「露の身ながら 往復書簡 いのちへの対話」:多田富雄・柳澤桂子

 免疫学者の多田富雄さんは2001年5月に突然の脳梗塞で半身不随、嚥下生涯、しゃべることもできなくなった。柳澤桂子さんは遺伝学者だったが1969年に原因不明の難病が発病、病気と闘いながら、多くのサイエンスエッセイを書いている。
 二人の著作は、かなり読んできた。高校時代からの親友が勧めてくれた多田富雄さんの「免疫の意味論」は大佛次郎賞をとった名著で何人もの人にお勧めした。能にも造詣が深く、鼓も打ち、新作能も書いている。アインシュタインを取り上げた「一石仙人」という能も書いている。
 この二人が、すさまじいまでの闘病生活の中で、柳澤さんはベッドで寝たまま、多田さんは左手のみでのキーボード入力でメールに文書を添付して往復書簡を書いた。
 病気と介護の問題、DNA、クローン、環境ホルモン、国際紛争のこと、教育問題、生命科学、能の話など、多岐にわたっている。痛みで文章の入力ができなくなるような状況の中で、いろんなこと、凄いことを書いている。ただただ驚嘆するばかりだ。自分が同じ状況に置かれたら、とてもできないことだと思う。
 多田さんと鶴見和子さんとの往復書簡「邂逅」も素晴らしかったが、この本(対話)もいろいろと考えさせられた。
 多田さんと柳澤さん、このお二人には、病気との闘いが大変だと思うが、まだまだいろいろなことを書いてもらいたいと思っている。

● データ一覧:
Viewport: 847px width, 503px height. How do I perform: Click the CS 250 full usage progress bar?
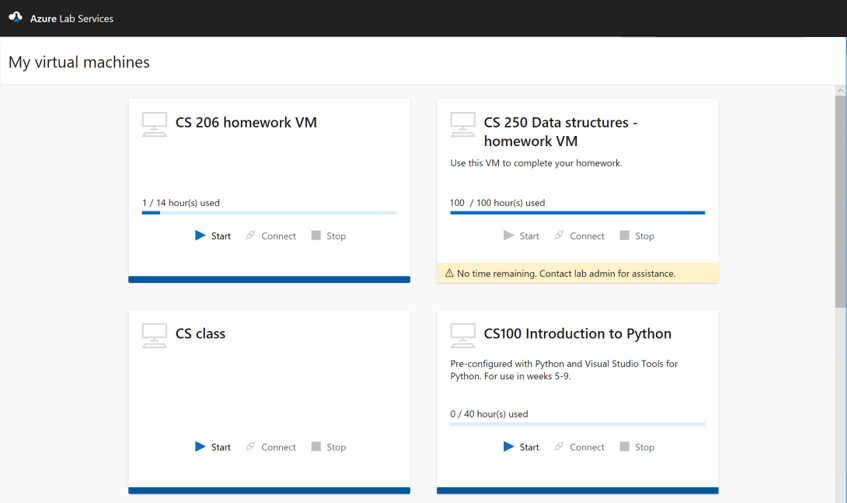coord(577,212)
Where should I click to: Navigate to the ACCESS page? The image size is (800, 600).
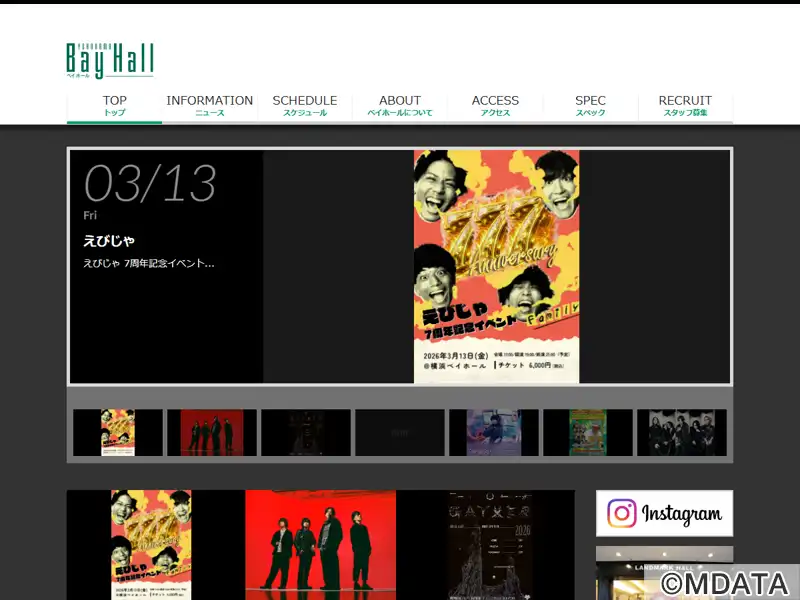(x=495, y=105)
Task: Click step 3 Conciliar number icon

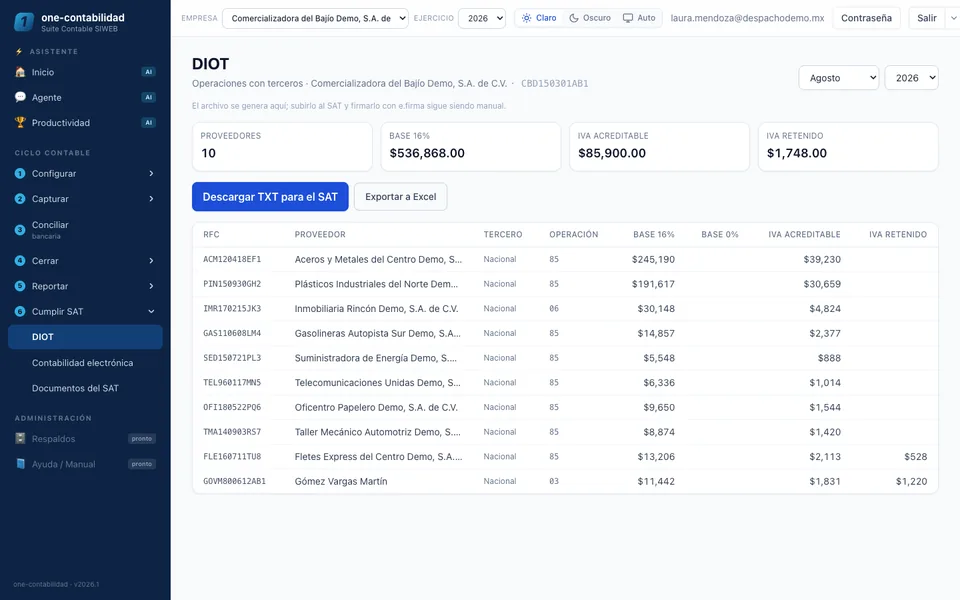Action: pyautogui.click(x=20, y=230)
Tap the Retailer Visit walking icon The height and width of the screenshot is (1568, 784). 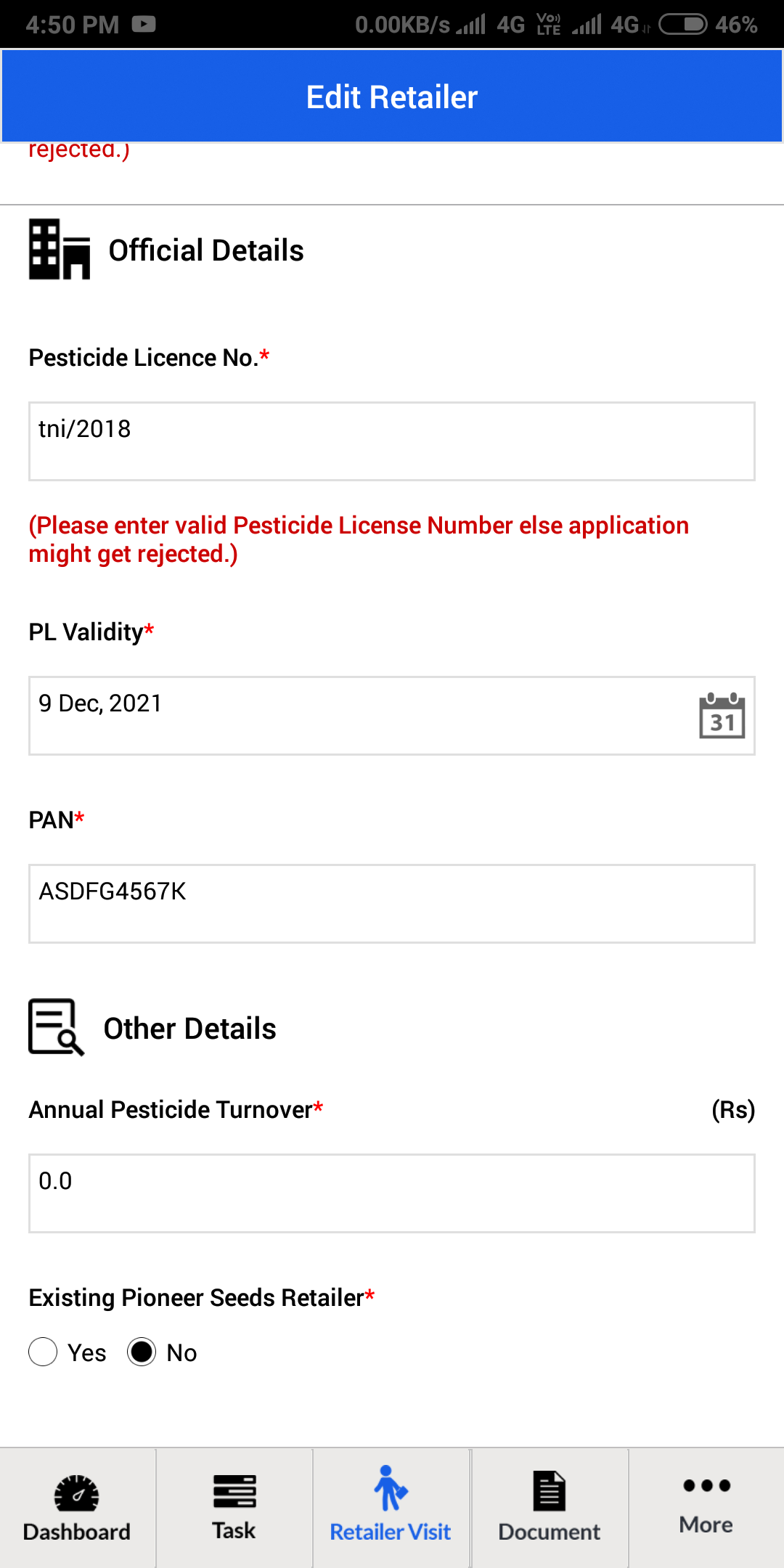391,1488
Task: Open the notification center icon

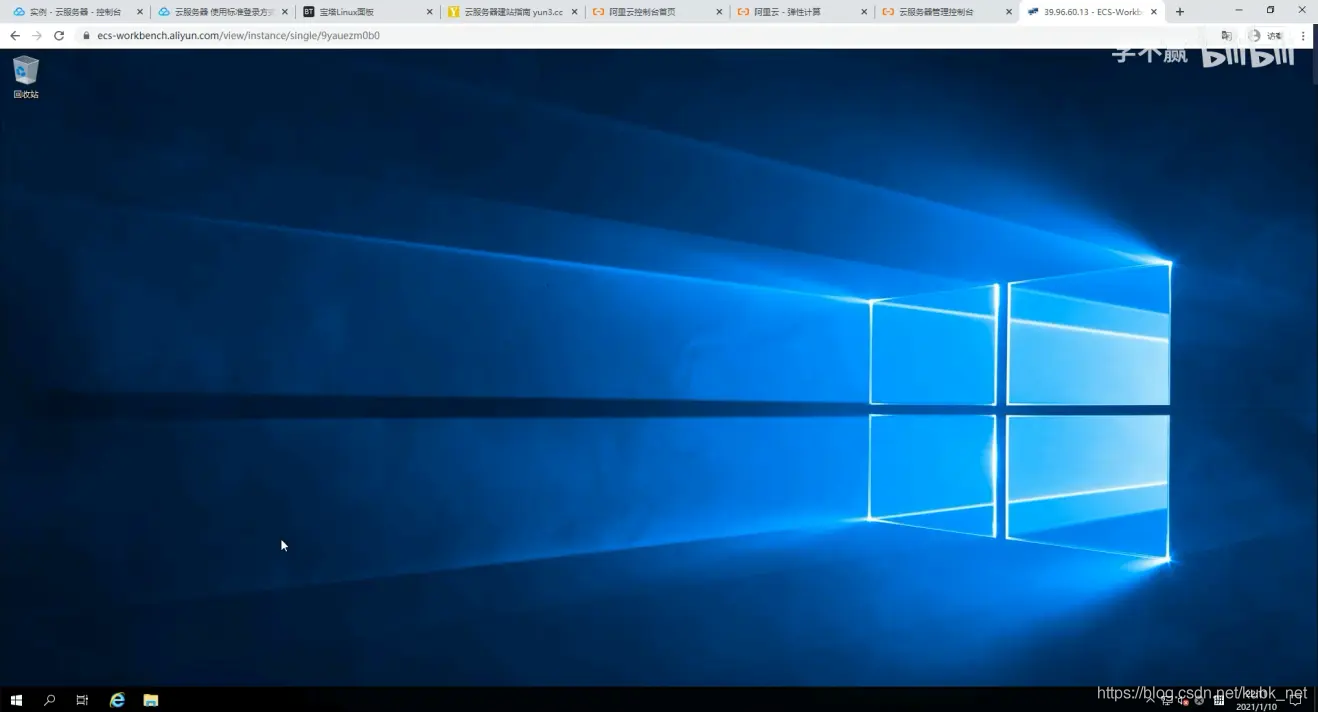Action: 1296,700
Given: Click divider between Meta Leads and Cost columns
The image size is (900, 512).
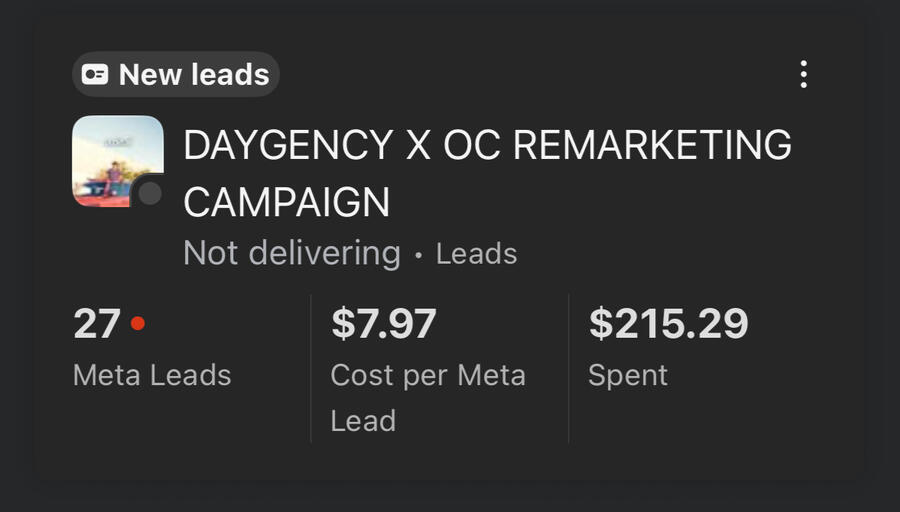Looking at the screenshot, I should point(311,368).
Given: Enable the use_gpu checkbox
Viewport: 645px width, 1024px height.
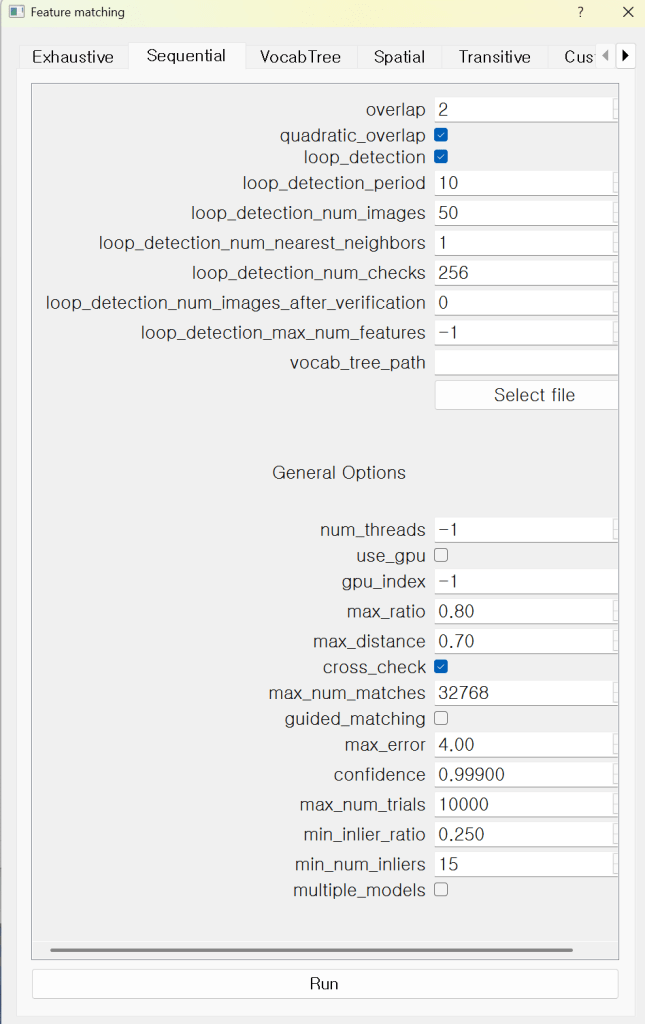Looking at the screenshot, I should [441, 555].
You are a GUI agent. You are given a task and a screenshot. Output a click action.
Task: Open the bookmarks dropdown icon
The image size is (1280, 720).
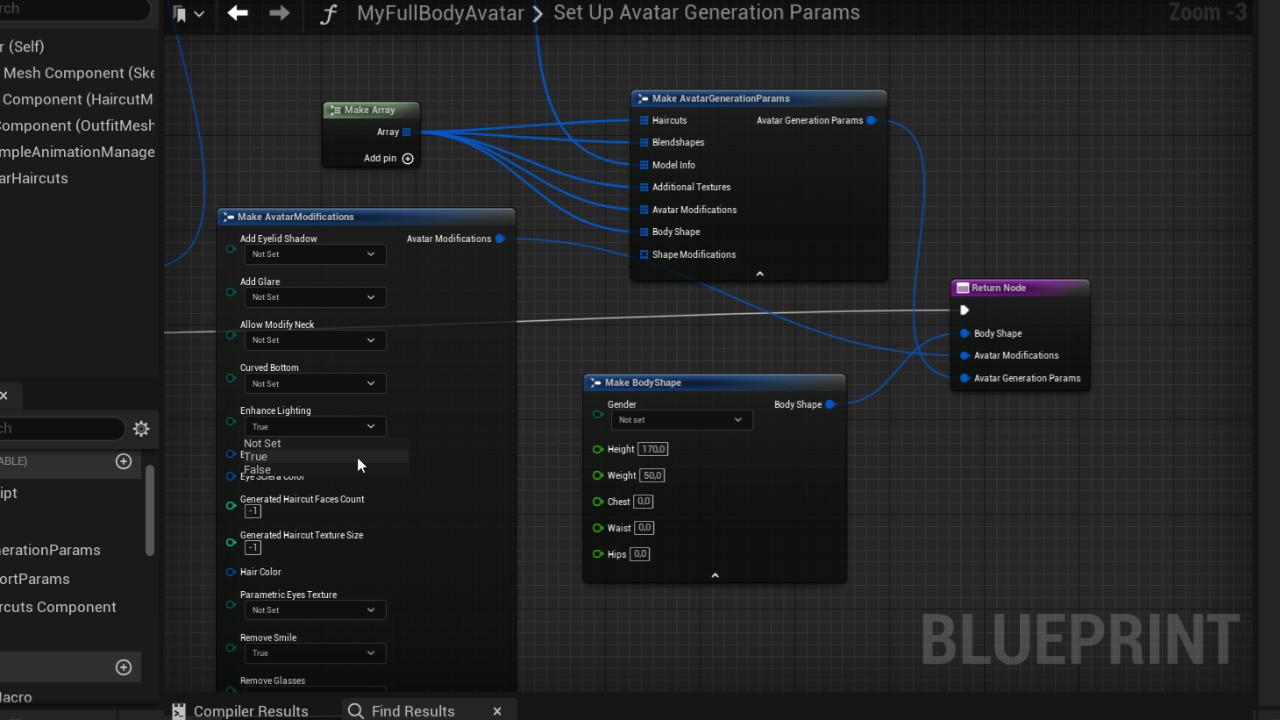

● 課題の目的:
ページ本文の「多田さんと鶴見和子さんとの往復書簡「邂逅」も素晴らしかったが、この本(対話)もいろいろと考えさせられた。」という一文を英語に訳してください。

● 解答欄:
The exchange of letters between Tada and Kazuko Tsurumi, "Kaikō," was also wonderful, but this book (dialogue) also gave me a lot to think about.